The 3 C's: Cache and Configuration Consistency

Caches and configurations are always isolated to each host, even when constructing a cluster. You should use configuration management to ensure consistency across multiple hosts in a cluster. Cache is also not replicated, which can impact queries in some situations. If dnsdist on "Host!11one" knows all about bobswidgets.comnetorg, then it can serve all requests for it from it's own cache (until expiry.) The Unbound that answered dnsdist will also likely have bobswidgets.comnetorg in it's cache, so if other dnsdist instances request from that unbound instance, they will be served from a cache as well.

The caveat is that none of these components know about each other's cache contents. So, if you ask Host 2 for bobswidgets.comnetorg and dnsdist does not have it cached, it will select based on the algorithm for the pool. If the responding Unbound does not have it in it's cache either, then it will result in recursion - even if "Host!11one" already has it in both caches. Similarly, if you configure one dnsdist to look to pool bobspool for bobswidgets.comnetorg and neglect to create the same pools and maps on the other dnsdist, then it will have no idea about bobspool or the rule for bobswidgets.comnetorg.

Configuring the Cluster Mode pool

newServer( { address="host1:10530", pool="cluster.auth", name="host1", tcpFastOpen=true, qps=100} )
newServer( { address="host2:10530", pool="cluster.auth", name="host2", tcpFastOpen=true, qps=100} )
newServer( { address="host1:10531", pool="cluster.recursor", name="host1", tcpFastOpen=true, qps=100} )
newServer( { address="host2:10531", pool="cluster.recursor", name="host2", tcpFastOpen=true, qps=100} )
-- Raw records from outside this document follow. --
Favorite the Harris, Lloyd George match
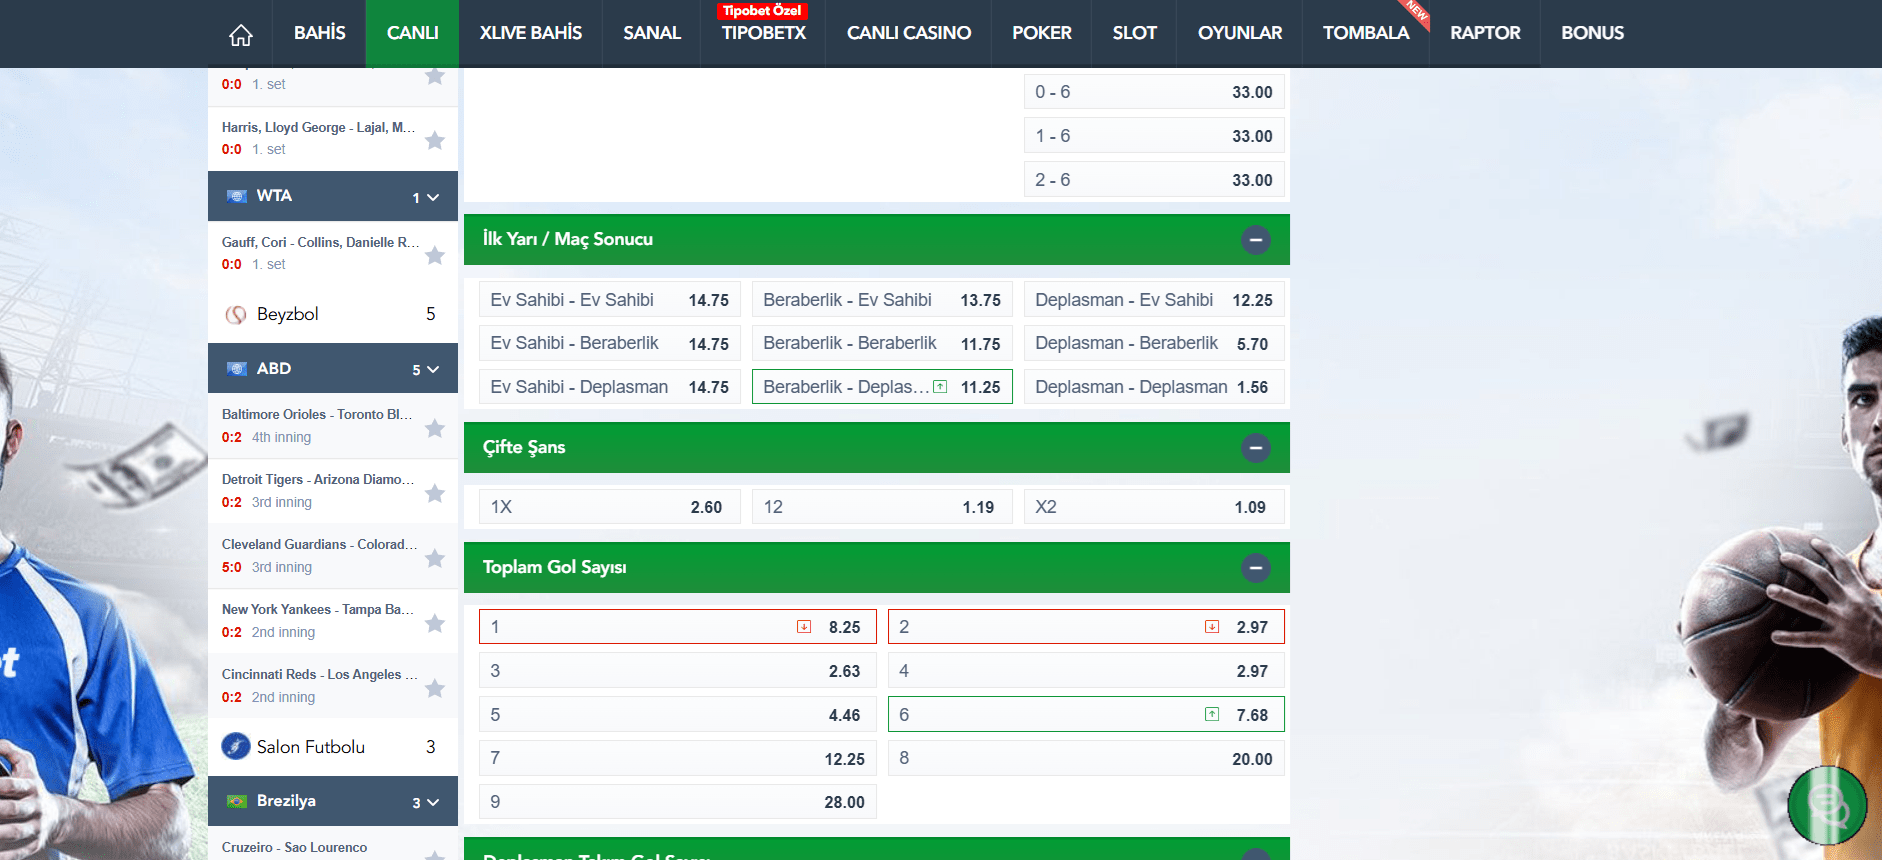Image resolution: width=1882 pixels, height=860 pixels. point(435,140)
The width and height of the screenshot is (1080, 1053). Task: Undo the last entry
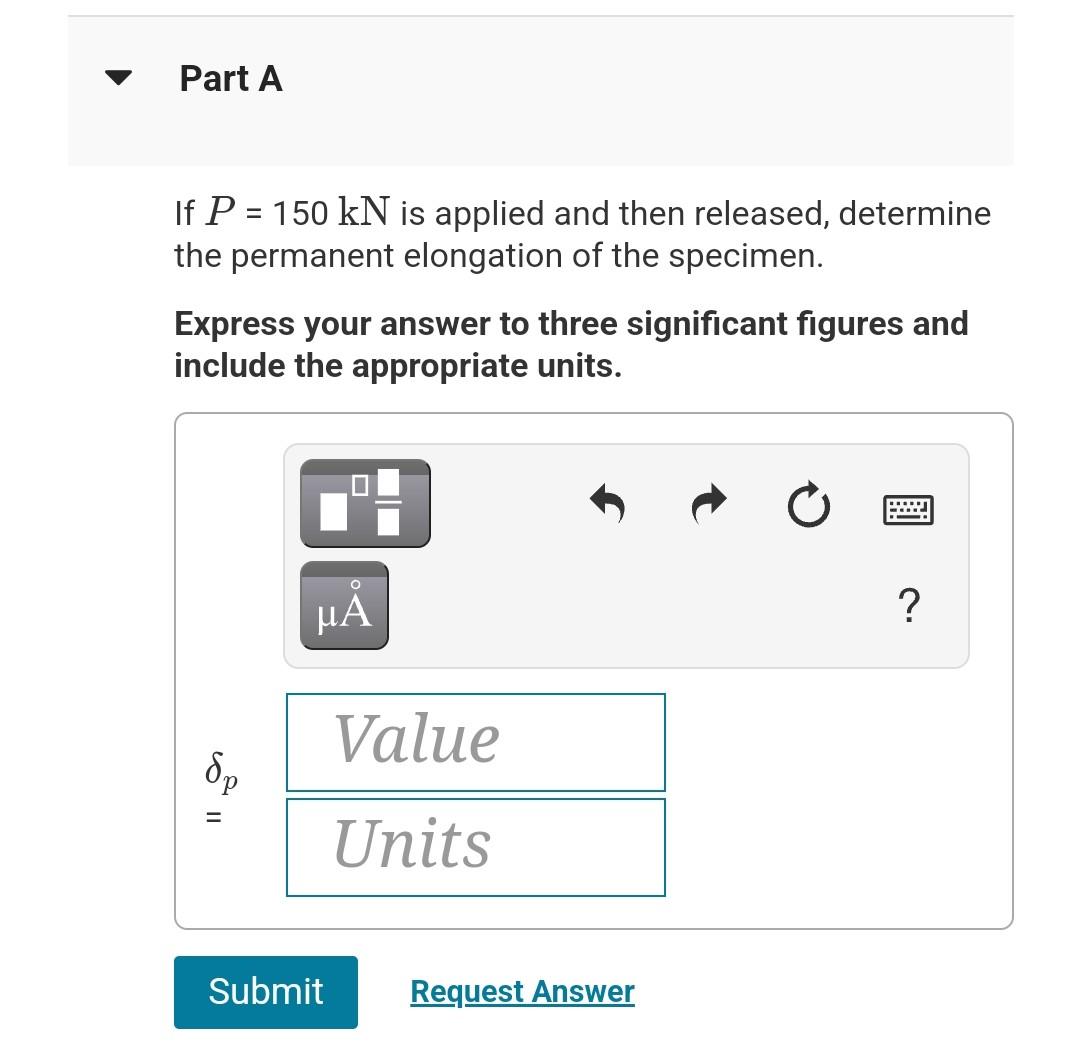608,503
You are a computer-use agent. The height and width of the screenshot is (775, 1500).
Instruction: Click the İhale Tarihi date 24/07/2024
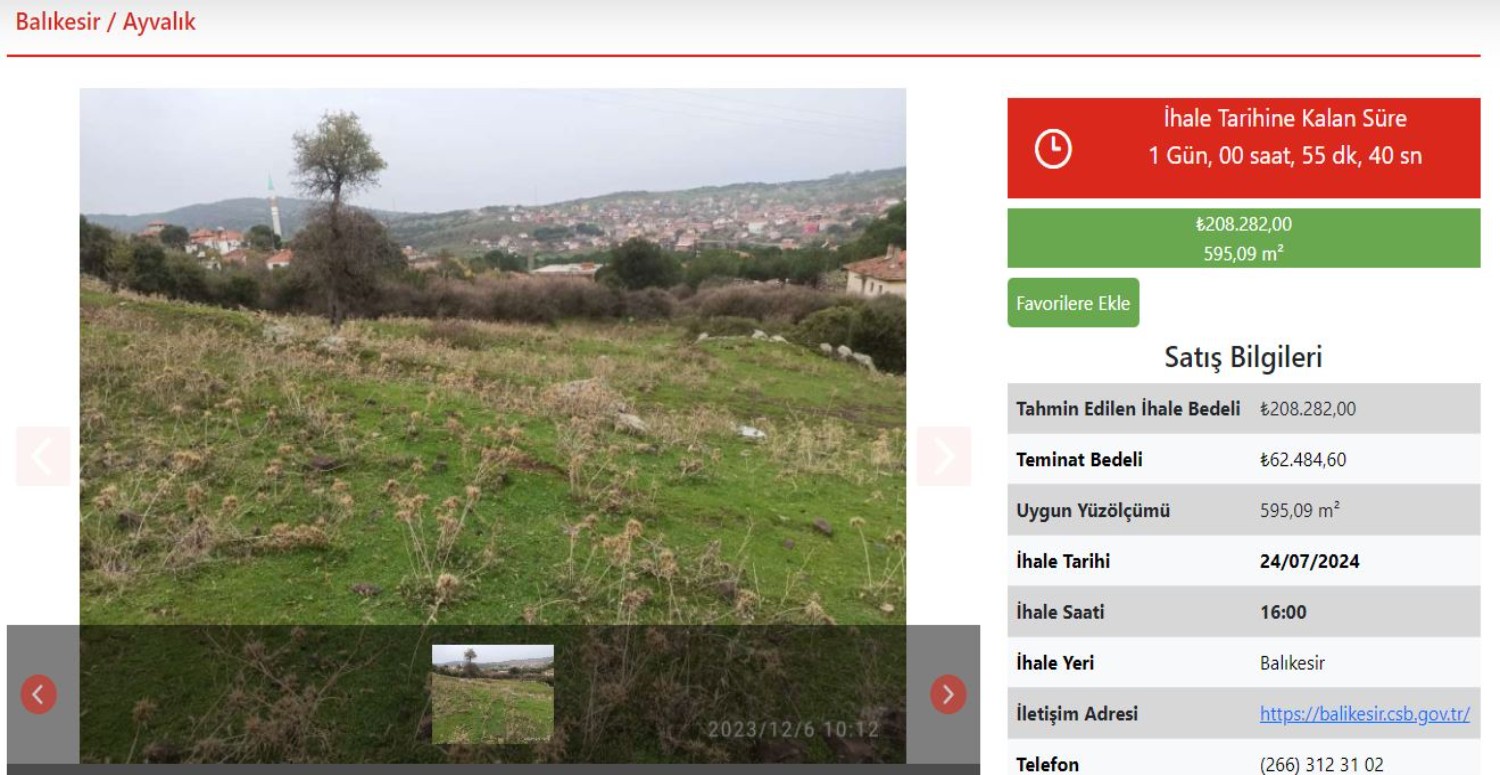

setPoolServerPolicy(leastOutstanding, "cluster.auth")
setPoolServerPolicy(leastOutstanding, "cluster.recursor")

authClusterCache     = newPacketCache(10240, {numberOfShards=8})
getPool("cluster.auth"):setCache(authClusterCache)
recursorClusterCache = newPacketCache(10240, {numberOfShards=8})
getPool("cluster.recursor"):setCache(recursorClusterCache)
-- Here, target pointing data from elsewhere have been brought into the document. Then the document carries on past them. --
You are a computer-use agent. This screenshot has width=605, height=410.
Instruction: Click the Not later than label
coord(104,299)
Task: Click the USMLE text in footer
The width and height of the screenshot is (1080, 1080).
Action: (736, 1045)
addAction(RegexRule("\.*myauthoritative\.*"), PoolAction("cluster.auth")) -- Note: regex is case-insensitive!
addAction(".", PoolAction("cluster.recursor")

NOTE While it is possible to also cluster the localroot pool by adding a cluster member to the existing pool, it is not recommended. The localroot pool is intended specifically to serve as a fast-updating fast-responding replacement for root-hints. Sending queries across the wire defeats this purpose.

IMPORTANT You must add or update ACLs within dnsdist, nsd, and unbound appropriately!

Configuring an authoritative NSD cluster of secondaries

When configuring NSD as a secondary, most AXFR and IXFR will send to port 53 by default, which will result in the traffic landing on dnsdist which will not pass it through by default. It is not recommended to use dnsdist to pass through NOTIFY, AXFR, or IXFR as this will invariably result in extremely complicated maps.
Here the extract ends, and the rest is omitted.